━━ Page ━━
Since April 2004 Wohleber and Skurko have been involved in a protracted divorce and parentage proceeding. See Wohleber v. Skurko , Case No. 04DU063421, Common Pleas Court of Lorain County, Ohio, Domestic Relations Division. The state court granted their divorce and entered a property settlement in Skurko's favor in 2006. On October 11, 2012, after several appeals and a rehearing on remand, the state court ordered Wohleber to pay Skurko $ 36,459.33 for her share of the marital estate within 21 days (the "property settlement"). Over the next nine months the parties litigated and appealed several issues related to the property settlement. These issues were resolved by the state court in a hearing held on July 22, 2013 through which the court found Wohleber in contempt for failure to pay the property settlement, allowed him to purge his contempt by paying the property settlement in full by October 1, 2013, and set a sentencing hearing for October 8 in the event he did not pay the property settlement.
━━━
━━ Records ━━
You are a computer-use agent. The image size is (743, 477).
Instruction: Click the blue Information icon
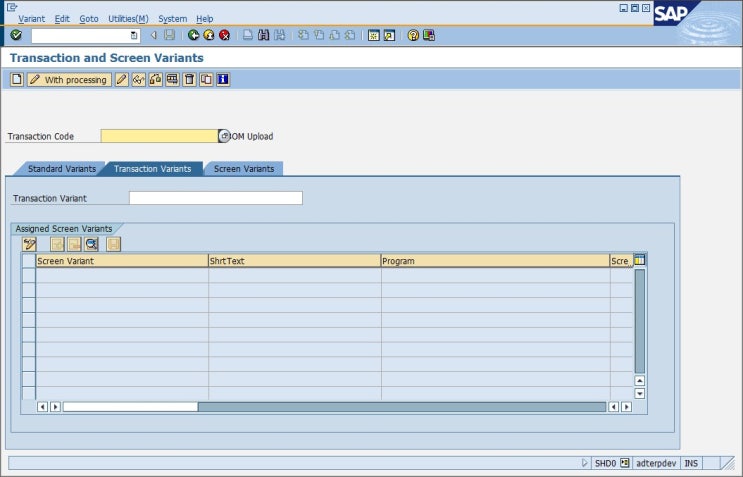[x=223, y=79]
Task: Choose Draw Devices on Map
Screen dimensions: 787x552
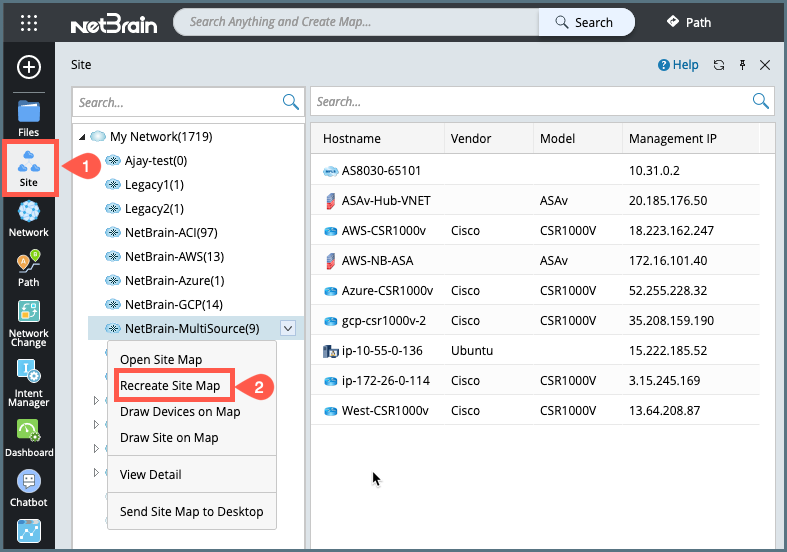Action: click(180, 411)
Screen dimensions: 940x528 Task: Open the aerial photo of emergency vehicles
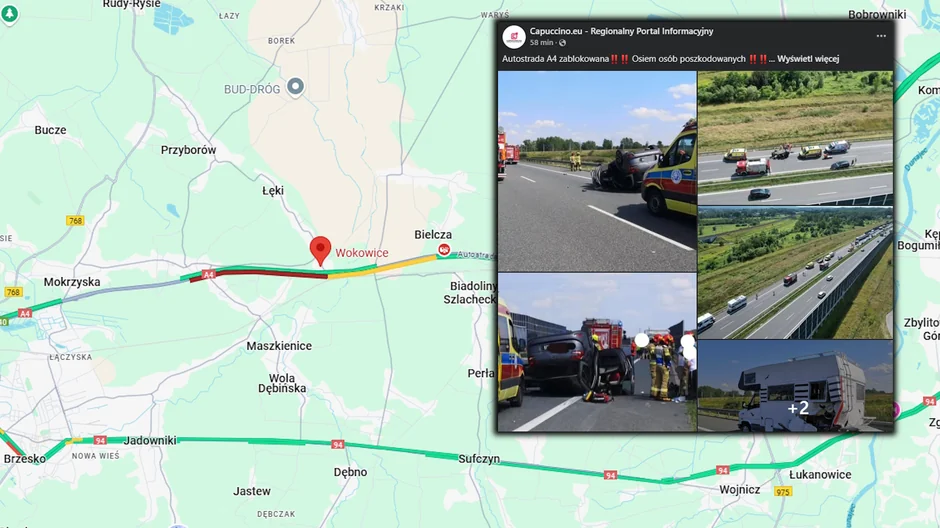pyautogui.click(x=795, y=138)
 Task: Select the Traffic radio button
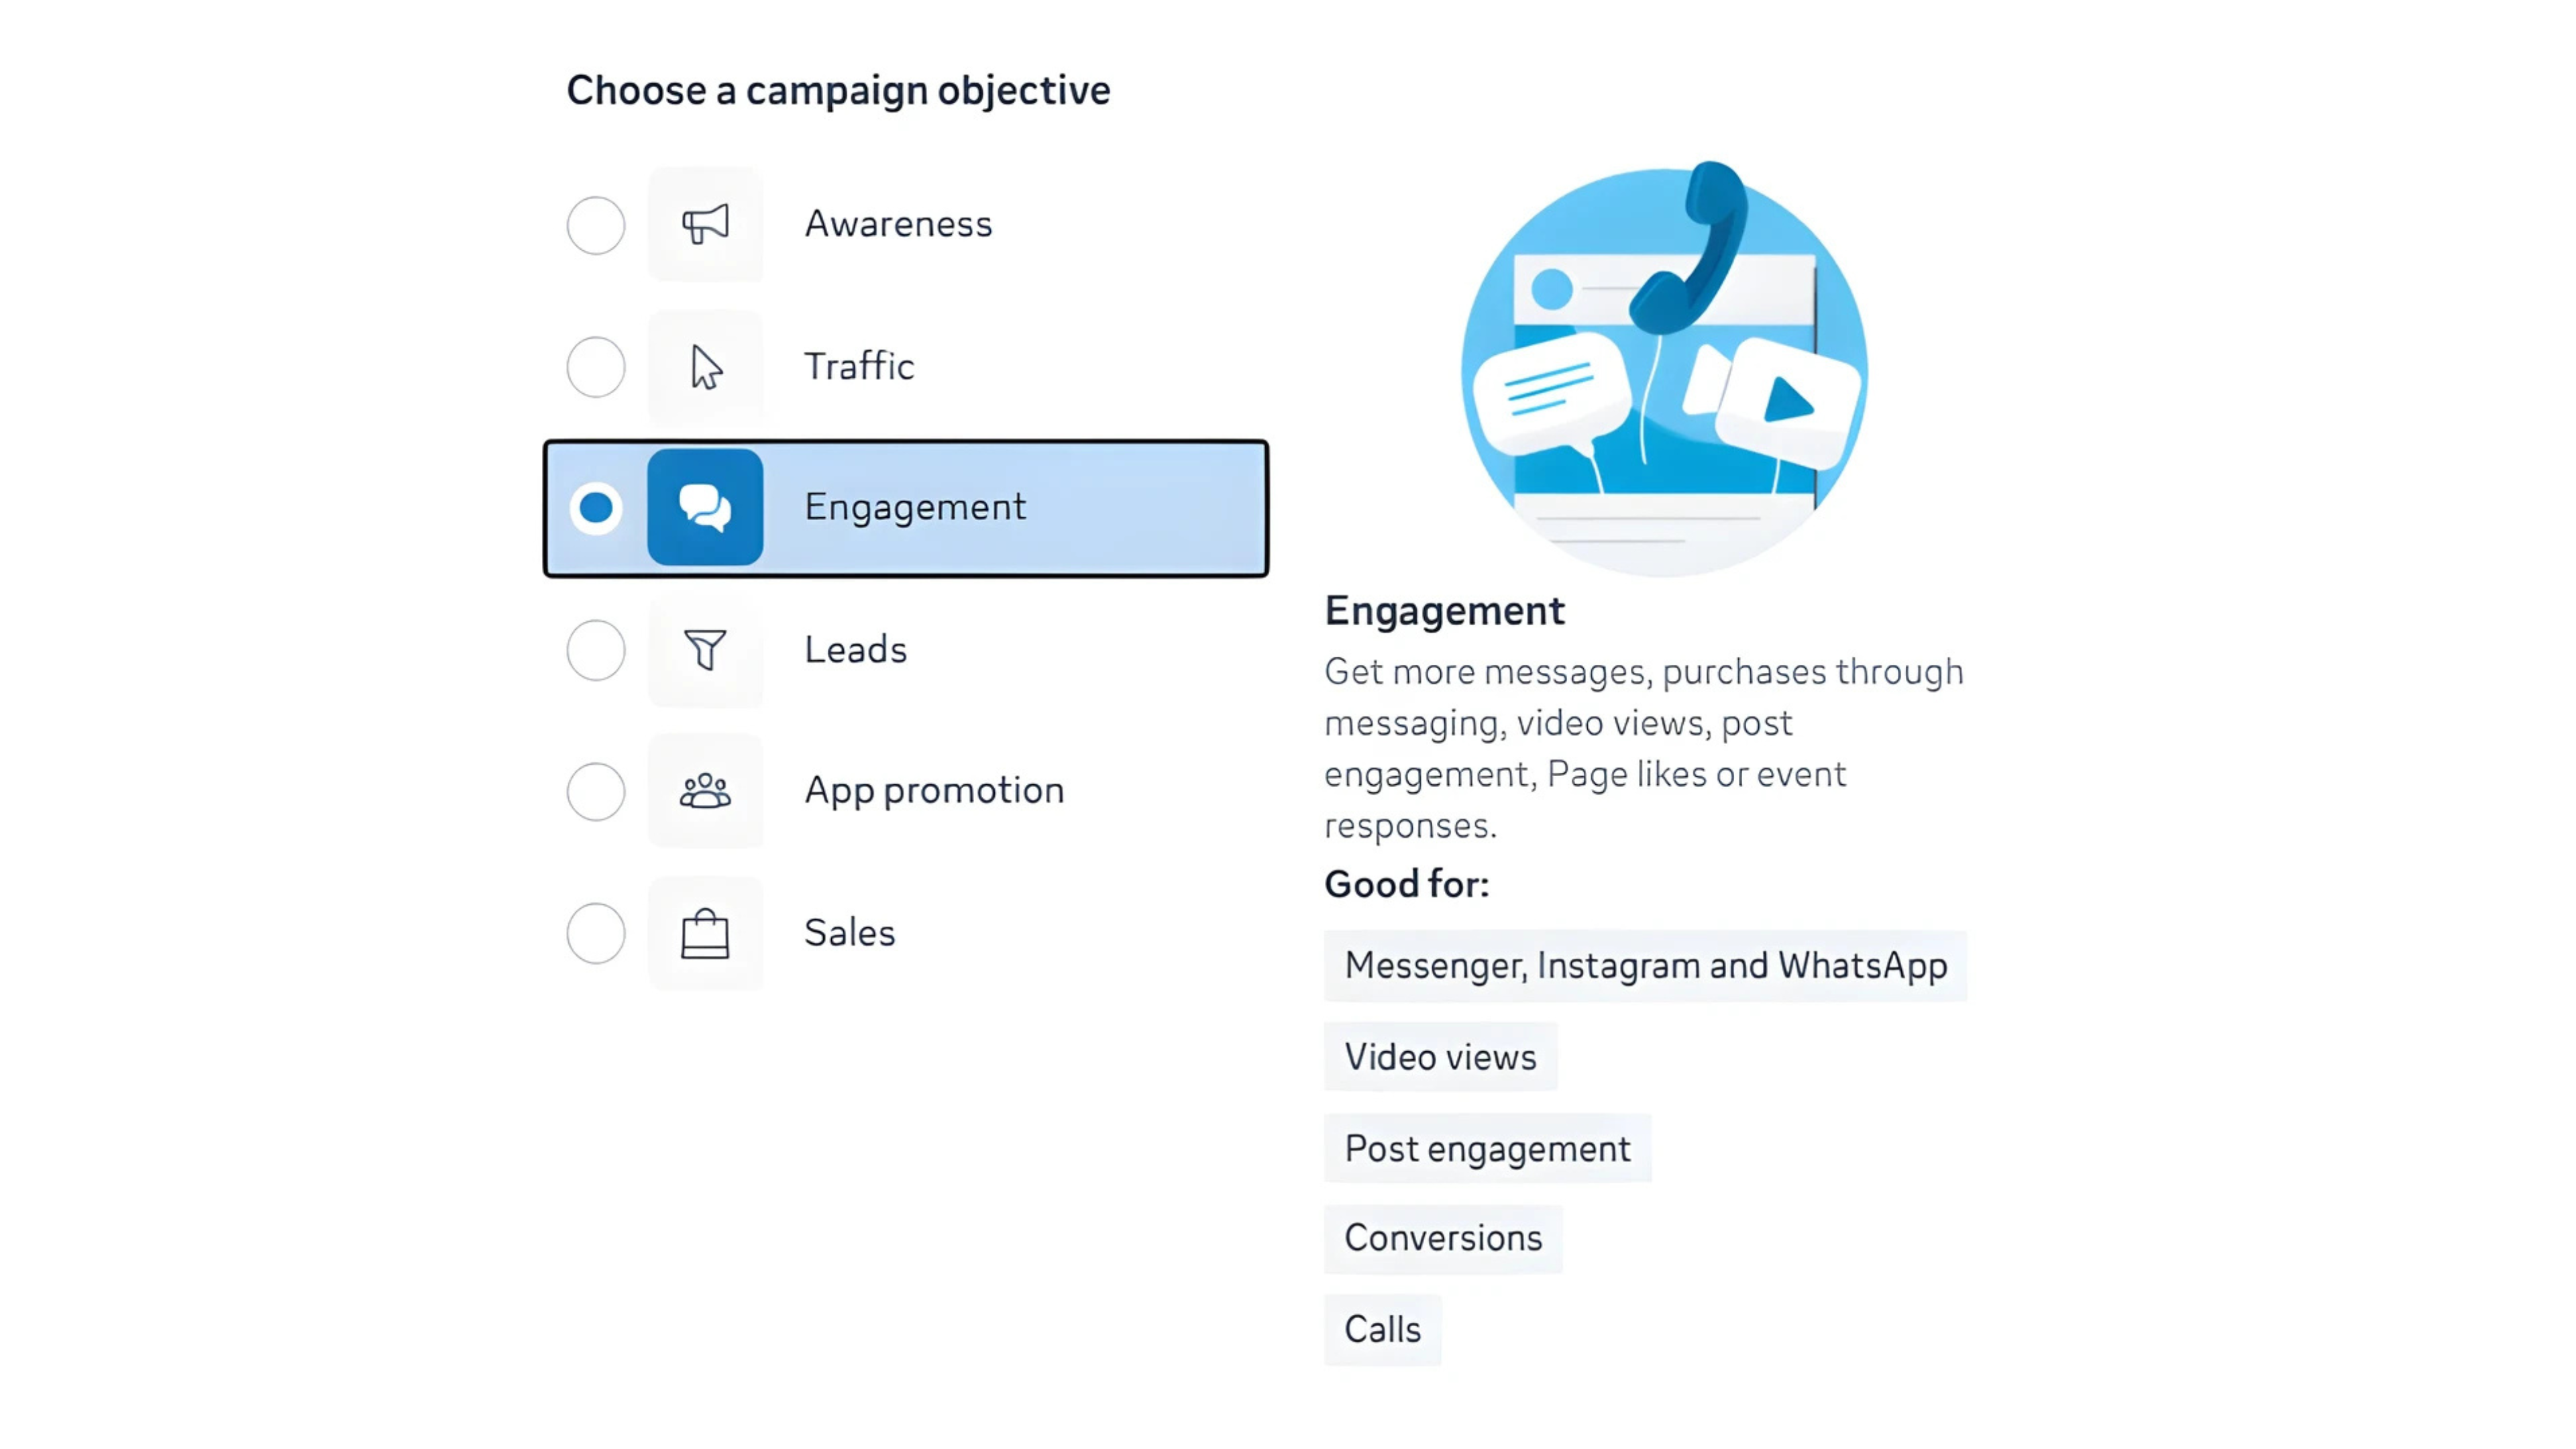point(596,367)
━━━
* [Written problem] Carry on the account of the Wohleber and Skurko divorce case from where it ends. The lines aren't needed for this.

* [Output of the task]
On October 4, 2013 Wohleber filed a Chapter 13 bankruptcy petition in the Northern District of Ohio, Bankruptcy case no. 13-17042, which fell between the October 1 deadline to purge his contempt1 and the October 8 hearing to impose a sentence for contempt (the "sentencing hearing").2 A suggestion of bankruptcy was filed in the divorce proceeding on the same day.

Before the sentencing hearing on October 8, Judge Debra L. Boros met with counsel in chambers. This chambers meeting was not recorded in any fashion. Later, on the record, the judge indicated she met with counsel in her chambers to give both parties the opportunity to explain why the sentencing hearing was stayed by the bankruptcy petition, despite her research concluding otherwise. She also gave the parties one last opportunity to negotiate a compromise to purge the contempt. In a short hearing, Judge Boros concluded that since the $ 36,458.33 had not been paid, nor a compromise reached, she had no choice but to sentence Wohleber to 30 days in jail. The relevant portion of the hearing is as follows:

The Court: We're here for purposes of a sentencing. I did have an opportunity to speak with counsel prior to going forward and counsel took about 10 minutes to speak with each other and their clients. So how are we proceeding?
Mr. Lewis: There is no resolution.
The Court: Then we're here for purposes of sentencing. Has your client met his purged amount?
Mr. Lewis: No.
The Court: No.
Ms. Gentile: That's correct, Your Honor.
The Court: Then you leave me no choice but to sentence your client to 30 days to the Lorain County Jail, beginning today. We'll bring the sheriff's deputy up to transport.
Mr. Lewis: A couple different things, Your Honor, I would like to put on the record and request from you, if we could please, at this time?
The Court: And that would be what?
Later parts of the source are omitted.